Vaughn Hammond: “In Newfoundland and Labrador, we thought that it was, but the way that they rolled it out kind of made it difficult for small business to take advantage of cannabis legalization. So, around the whole idea of 80 per cent margin, many people said, ‘How am I going to be able to participate in this? Understanding that there are certain requirements financially, legally, security-wise, education and public awareness-wise, how am I going to be able to participate in this?’
“A lot of them, when they saw the RFP (request for proposals) by the NLC, just automatically disqualified themselves and just said, ‘I can’t do this, so I won’t participate.’
“That doesn’t necessarily mean that some small business owners may not make a go of it, because the person who’s trying to operate a business in Portugal Cove-St. Philip’s, he might be able to make a go of it – hopefully that might happen. But … how they rolled it out made small business owners think about whether they wanted to participate or not, and ultimately, they decided not to.
“(The government) could have set it such that the margins were higher. They could have recognized what it would be in order to be a Tier 1 operator. They could have opened it up to competition as opposed to doing it by area codes. So, the way that they did it kind of put small businesses behind before they even applied to become qualified.
“Essentially, it’s good that there’s a private option available, but when it comes to small business owners — and I think this has played out — it was an opportunity at the beginning, but the way that the government rolled it out, it ended up being something that they had to forgo in the end.
Vaughn Hammond, director of provincial affairs for the Canadian Federation of Independent Business
Question: How will marijuana affect the dressing room?
Brad Gushue: “I think, for someone at our level, it’s not going to affect it really at all. The reason for that is we’re governed by WADA – the World Anti-Doping Agency – and I don’t see the rules changing on cannabis any time soon, because that’s obviously the World Anti-Doping Agency and you need more than just one country to legalize marijuana to make it legal, I guess, for sport.

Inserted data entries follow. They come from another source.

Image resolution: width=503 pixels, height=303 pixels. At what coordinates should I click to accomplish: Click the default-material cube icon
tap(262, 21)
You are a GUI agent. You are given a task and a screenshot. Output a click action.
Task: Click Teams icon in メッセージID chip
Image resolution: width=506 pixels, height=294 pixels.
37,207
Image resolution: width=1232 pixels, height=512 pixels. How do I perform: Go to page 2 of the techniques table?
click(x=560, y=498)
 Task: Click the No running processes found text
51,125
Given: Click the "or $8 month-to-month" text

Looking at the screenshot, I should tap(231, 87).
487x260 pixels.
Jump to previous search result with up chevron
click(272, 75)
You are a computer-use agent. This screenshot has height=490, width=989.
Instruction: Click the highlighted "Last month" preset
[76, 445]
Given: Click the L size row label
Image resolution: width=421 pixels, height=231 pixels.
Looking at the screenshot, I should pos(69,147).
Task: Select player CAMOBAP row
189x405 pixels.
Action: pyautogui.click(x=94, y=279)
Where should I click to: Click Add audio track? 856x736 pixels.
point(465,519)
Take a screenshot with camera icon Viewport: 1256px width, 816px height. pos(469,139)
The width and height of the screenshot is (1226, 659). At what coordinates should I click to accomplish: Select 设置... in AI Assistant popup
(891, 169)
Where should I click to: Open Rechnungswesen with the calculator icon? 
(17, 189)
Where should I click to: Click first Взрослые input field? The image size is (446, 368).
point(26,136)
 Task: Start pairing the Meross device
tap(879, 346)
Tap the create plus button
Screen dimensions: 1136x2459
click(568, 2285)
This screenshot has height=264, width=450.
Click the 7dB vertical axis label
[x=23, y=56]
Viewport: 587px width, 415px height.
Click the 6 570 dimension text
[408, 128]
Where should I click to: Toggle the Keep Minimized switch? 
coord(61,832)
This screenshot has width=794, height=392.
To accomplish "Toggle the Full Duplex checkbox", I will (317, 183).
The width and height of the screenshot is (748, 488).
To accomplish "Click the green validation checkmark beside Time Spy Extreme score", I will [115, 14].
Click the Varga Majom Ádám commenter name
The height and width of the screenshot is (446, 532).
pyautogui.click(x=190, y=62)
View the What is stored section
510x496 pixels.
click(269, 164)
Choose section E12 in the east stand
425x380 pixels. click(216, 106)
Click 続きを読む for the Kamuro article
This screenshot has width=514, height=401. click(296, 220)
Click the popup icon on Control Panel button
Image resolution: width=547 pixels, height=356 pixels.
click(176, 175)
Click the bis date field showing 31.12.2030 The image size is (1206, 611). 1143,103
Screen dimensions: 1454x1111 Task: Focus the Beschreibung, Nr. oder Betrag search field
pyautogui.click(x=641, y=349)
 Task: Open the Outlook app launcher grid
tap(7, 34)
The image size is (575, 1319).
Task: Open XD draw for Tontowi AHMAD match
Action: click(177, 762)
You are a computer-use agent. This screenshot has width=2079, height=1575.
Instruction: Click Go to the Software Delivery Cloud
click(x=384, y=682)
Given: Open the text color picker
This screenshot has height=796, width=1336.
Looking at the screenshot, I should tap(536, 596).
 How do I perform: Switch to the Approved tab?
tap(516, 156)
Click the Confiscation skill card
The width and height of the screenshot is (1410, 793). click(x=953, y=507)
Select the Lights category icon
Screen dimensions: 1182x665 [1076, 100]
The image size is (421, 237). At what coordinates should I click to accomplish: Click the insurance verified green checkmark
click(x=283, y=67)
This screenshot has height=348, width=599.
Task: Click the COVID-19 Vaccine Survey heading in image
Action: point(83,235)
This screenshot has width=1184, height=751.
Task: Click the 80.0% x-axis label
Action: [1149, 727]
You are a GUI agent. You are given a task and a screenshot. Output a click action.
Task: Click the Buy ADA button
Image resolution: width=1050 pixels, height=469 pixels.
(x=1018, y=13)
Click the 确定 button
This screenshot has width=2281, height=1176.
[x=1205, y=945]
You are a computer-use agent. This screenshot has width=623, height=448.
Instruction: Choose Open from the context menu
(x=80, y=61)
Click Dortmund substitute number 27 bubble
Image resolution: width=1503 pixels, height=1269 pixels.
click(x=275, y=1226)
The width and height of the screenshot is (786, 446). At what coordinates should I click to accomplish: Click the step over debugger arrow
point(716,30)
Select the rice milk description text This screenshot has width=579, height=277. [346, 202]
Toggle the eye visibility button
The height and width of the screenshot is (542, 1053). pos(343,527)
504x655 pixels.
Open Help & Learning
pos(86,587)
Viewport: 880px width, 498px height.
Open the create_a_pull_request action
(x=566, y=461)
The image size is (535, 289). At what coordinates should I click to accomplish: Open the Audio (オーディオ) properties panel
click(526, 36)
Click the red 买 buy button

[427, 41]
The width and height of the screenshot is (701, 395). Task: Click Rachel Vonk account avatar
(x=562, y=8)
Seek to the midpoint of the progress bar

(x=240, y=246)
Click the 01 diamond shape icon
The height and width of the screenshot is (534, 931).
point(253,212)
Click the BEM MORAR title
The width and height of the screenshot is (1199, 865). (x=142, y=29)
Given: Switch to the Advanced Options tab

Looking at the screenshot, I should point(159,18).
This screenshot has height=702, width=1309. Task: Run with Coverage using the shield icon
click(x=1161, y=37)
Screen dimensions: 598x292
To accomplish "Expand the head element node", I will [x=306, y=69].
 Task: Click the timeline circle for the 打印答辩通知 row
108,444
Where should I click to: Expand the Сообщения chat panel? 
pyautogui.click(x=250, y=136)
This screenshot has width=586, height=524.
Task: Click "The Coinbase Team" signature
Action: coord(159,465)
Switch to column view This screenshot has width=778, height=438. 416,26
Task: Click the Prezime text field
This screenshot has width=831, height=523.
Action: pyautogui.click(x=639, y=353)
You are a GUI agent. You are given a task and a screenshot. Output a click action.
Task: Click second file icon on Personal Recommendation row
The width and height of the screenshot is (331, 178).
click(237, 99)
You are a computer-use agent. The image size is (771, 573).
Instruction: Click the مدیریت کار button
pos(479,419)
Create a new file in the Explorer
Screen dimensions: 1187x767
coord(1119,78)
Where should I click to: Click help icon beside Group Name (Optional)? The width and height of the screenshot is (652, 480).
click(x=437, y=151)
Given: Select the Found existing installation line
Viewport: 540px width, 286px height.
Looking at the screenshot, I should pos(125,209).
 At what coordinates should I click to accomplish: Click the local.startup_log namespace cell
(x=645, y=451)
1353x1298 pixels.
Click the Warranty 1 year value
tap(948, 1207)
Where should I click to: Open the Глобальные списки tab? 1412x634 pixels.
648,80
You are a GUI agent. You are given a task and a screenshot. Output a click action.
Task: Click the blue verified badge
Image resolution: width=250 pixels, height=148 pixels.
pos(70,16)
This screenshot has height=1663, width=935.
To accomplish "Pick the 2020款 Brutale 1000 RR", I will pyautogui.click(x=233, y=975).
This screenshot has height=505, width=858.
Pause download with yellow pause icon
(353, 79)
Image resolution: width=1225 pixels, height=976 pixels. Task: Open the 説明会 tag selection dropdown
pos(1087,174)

“Now, they might go ahead and do that before some of the other countries, but I think probably more study needs to be done on how (pot) can be used to potentially enhance sport, or enhance performance, or reduce pain or whatever it can be used for, and I don’t know much about it, to be quite honest. So, as far as the dressing rooms, I don’t see at our level much changing. You’re not going to see guys lighting up in the dressing rooms or anything like that, and in professional sports most of those are governed by the World Anti-Doping Agency, so I don’t see that changing much.
“The issues that I potentially see are because it is a banned substance for us, and it’s going to be legalized, I know there might be more exposure to it, and I don’t know how that affects testing or anything like that.
“You look back at the whole Ross Rebagliati thing a number of years ago, and again, I don’t know much about it. I haven’t really been around it much in my life, and really don’t intend on changing that just because it’s legalized. I know over the course of my career, I just avoided those situations just because of the situation with Ross. … You don’t want to be caught in that same situation, so I just avoided it over the course of my career.
“With it being legalized now, it might be a little bit harder for people like myself who just don’t want to put themselves in that situation and run the risk of having a positive test. So, that might be a potential issue, but for me and my social circle, it’s really not an issue.
“If you do happen to get outside of that and go to a party where it’s being done heavily, or a concert, I don’t know if that’s actually going to increase the risks, or what level you need to get to for us to test positive because, as I said, it’s still a banned substance under WADA’s prohibited list.”